BUENOS AIRES – Papa Francesco è stato un tifoso incondizionato del San Lorenzo: nel corso della sua vita, non ha mai nascosto il suo amore per la squadra di Boedo, che ha continuato a sostenere anche dal Vaticano. La sua storia non è stata solo quella di un semplice simpatizzante, ma di qualcuno che ha trovato nel calcio un legame profondo con la sua infanzia, la sua famiglia e la sua identità.

Il rapporto di Jorge Mario Bergoglio con il Ciclón (soprannome della squadra) iniziò nella sua infanzia. Nato nel 1936 nel quartiere di Flores, a Buenos Aires, crebbe in una famiglia fortemente legata al club. Suo padre, Mario Bergoglio, dipendente delle ferrovie e grande tifoso dell’istituzione rossoblu, gli trasmise la passione, portandolo al Vecchio Gasometro, lo storico stadio situato in Avenida La Plata.

Più di una volta ha ricordato quei pomeriggi allo stadio con suo padre e sua nonna. Per lui, il Cuervo (altro soprannome del San Lorenzo) non era soltanto una squadra, ma un legame familiare, uno spazio di incontro e di gioia. “Andavamo in curva.
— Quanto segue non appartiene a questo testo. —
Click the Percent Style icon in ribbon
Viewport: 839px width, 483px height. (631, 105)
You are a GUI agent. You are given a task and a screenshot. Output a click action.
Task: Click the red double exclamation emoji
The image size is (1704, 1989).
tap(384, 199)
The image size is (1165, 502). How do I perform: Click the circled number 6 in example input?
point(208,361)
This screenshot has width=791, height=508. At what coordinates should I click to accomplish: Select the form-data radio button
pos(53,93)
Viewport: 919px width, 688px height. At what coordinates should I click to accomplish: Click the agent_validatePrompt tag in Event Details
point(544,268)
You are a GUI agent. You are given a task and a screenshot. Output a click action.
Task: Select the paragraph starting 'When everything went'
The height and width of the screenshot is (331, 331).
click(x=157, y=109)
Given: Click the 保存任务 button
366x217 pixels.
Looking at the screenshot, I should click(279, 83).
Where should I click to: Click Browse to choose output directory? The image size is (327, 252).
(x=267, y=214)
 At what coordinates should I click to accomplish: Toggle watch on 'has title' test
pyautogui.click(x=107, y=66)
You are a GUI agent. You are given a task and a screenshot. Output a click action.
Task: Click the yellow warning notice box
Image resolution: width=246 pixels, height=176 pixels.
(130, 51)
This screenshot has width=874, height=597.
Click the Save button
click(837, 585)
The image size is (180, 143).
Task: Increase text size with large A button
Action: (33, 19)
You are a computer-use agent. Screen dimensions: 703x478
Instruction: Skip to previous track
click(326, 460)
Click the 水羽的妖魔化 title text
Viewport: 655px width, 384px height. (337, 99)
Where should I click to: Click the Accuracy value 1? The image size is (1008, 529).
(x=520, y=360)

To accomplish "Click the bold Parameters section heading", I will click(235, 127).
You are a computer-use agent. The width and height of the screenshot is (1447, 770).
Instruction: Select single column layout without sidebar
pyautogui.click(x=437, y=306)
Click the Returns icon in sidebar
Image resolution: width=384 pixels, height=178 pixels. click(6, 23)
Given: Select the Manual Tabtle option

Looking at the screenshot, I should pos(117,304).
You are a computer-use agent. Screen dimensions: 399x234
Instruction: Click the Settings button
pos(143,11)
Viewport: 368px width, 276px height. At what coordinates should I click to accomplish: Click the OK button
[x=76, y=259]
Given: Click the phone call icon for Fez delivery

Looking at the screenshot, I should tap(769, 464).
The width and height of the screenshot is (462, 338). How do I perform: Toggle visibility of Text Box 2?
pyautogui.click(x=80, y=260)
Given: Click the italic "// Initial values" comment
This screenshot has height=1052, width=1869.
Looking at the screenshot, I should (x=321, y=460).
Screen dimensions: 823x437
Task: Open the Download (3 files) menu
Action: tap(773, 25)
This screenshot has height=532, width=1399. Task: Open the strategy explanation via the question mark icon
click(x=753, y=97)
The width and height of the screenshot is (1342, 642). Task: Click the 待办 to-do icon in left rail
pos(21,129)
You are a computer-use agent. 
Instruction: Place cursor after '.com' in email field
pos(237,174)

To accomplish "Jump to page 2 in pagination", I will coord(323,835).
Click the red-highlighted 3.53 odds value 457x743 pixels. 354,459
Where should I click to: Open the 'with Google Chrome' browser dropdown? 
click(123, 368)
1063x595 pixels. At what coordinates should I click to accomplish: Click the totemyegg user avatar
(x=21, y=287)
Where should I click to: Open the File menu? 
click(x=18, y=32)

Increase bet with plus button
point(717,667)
Ho visto il San Lorenzo diventare campione nel ‘46. Mi ricordo di Farro, Pontoni e Martino, un terzetto d’attacco incredibile”, raccontò in un’intervista, dimostrando di avere ancora viva la memoria di quell’epoca d’oro.

Un tifoso in Vaticano

Nonostante la sua vocazione religiosa lo avesse portato su un cammino diverso, il suo amore per il San Lorenzo non si spense mai. Già da arcivescovo di Buenos Aires, seguiva l’andamento della squadra e festeggiava ogni vittoria. Anche nei periodi difficili, dal punto di vista sportivo e istituzionale, non smise mai di sostenere il club.

Il legame divenne ancora più evidente quando, nel 2013, fu eletto Papa: appena assunto il pontificato, iniziarono a circolare foto che lo ritraevano con la tessera da socio aggiornata. L’immagine fece il giro del mondo, portando il San Lorenzo in primo piano a livello internazionale anche tra i non appassionati di calcio.

La tessera di socio di Jorge Bergoglio.

Da parte sua, il club non tardò a esprimere il proprio orgoglio: nell’agosto di quell’anno, la squadra viaggiò fino al Vaticano per incontrare il Pontefice e regalargli una maglia personalizzata con il suo nome e il numero 10. Francesco accolse i giocatori con calore e colse l’occasione per scherzare sul calcio: “Spero che continuiate a far bene e che i tifosi non debbano soffrire troppo”.

La promessa mantenuta: la Copa Libertadores del 2014

Uno dei momenti più simbolici del rapporto tra il Papa e il San Lorenzo arrivò nel 2014, quando il club vinse per la prima volta nella sua storia la Copa Libertadores, battendo il Nacional del Paraguay. Poche settimane dopo la vittoria, una delegazione della squadra si recò di nuovo a Roma per presentargli il trofeo.

Il Papa li accolse con un sorriso e una battuta che confermò il suo fanatismo: “Sapevo che questo giorno sarebbe arrivato”. Inoltre, lodò l’impegno della squadra e ricordò che, nella sua infanzia, il San Lorenzo rappresentava molto più che una squadra di calcio, essendo anche un importante centro di vita sociale e culturale.

Il Pontefice stringe tra le mani la Copa Libertadores del San Lorenzo.

Il titolo internazionale ebbe un sapore ancora più speciale perché coincise con l’adempimento di una “promessa”: per anni, i tifosi avevano detto che, con un Papa tifoso rossoblu in Vaticano, il San Lorenzo avrebbe finalmente vinto la Libertadores. Quando ciò avvenne, molti attribuirono il successo a una sorta di “aiuto divino” con lo zampino di Francesco.

Un Papa rossoblu: un legame che ha superato il calcio

Oltre ai trofei e ai momenti felici, il legame tra Francesco e il San Lorenzo fu molto più profondo. Il Papa sottolineò sempre il calcio come spazio di incontro, di valori e di passione autentica. Non lasciò mai che il suo ruolo di leader della Chiesa interferisse con il suo amore per il club, né utilizzò mai il suo fanatismo in modo esagerato.

Francesco fu il primo Papa argentino e il primo nella storia con un’affiliazione calcistica così marcata. Il suo amore per il San Lorenzo fu un tratto distintivo che lo rese ancora più umano agli occhi del mondo, dimostrando che anche il capo della Chiesa poteva emozionarsi per il calcio e rivivere la propria infanzia attraverso una semplice maglia.